Un impulso inesperado en el bloque europeo
La oficina de estadística comunitaria, Eurostat, ha sorprendido a los mercados al confirmar un ajuste positivo en las cifras de crecimiento económico correspondientes al segundo trimestre. El Producto Interior Bruto (PIB) de la eurozona registró un avance del 0,6%, mientras que el conjunto de la Unión Europea experimentó un crecimiento del 0,7%. Estas cifras representan un incremento de dos décimas respecto a las previsiones iniciales, marcando una aceleración significativa frente a la atonía observada a principios de año.
A pesar de la incertidumbre geopolítica y la volatilidad en los costes energéticos, la estructura económica europea ha mostrado una capacidad de resistencia superior a la proyectada por los analistas.
El peso específico de Alemania e Irlanda
Gran parte de esta revisión al alza se explica por el comportamiento divergente de dos economías clave. Irlanda ha destacado con un crecimiento interanual revisado del 10,9%, superando holgadamente el 3,9% calculado inicialmente. No obstante, los expertos subrayan que esta cifra está altamente distorsionada por la actividad de grandes multinacionales con sede en la isla, lo que provoca fluctuaciones poco extrapolables al resto del bloque.
El dato verdaderamente relevante para la estabilidad del bloque es el comportamiento de Alemania. La primera potencia europea ha superado las expectativas con un crecimiento del 0,3%, una décima por encima de lo anticipado, consolidándose como un motor de arrastre necesario gracias a la fortaleza de su industria y al consumo interno.
España lidera el dinamismo frente al estancamiento de otros socios
En el plano comparativo entre las grandes economías, España se posiciona como el país con mayor vigor, con un incremento del PIB del 0,7%, superando el promedio comunitario.

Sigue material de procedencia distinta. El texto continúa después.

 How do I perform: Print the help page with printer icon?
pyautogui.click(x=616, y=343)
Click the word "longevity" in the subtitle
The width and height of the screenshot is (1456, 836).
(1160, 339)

Por el contrario, otras naciones muestran síntomas de fatiga: Francia se ha mantenido estancada, rompiendo la tendencia de crecimiento esperada, mientras que Italia mantiene un avance modesto del 0,2%. Esta fotografía refuerza la posición del Banco Central Europeo, que cuenta ahora con mayor margen técnico para gestionar los tipos de interés en su lucha contra las presiones inflacionistas.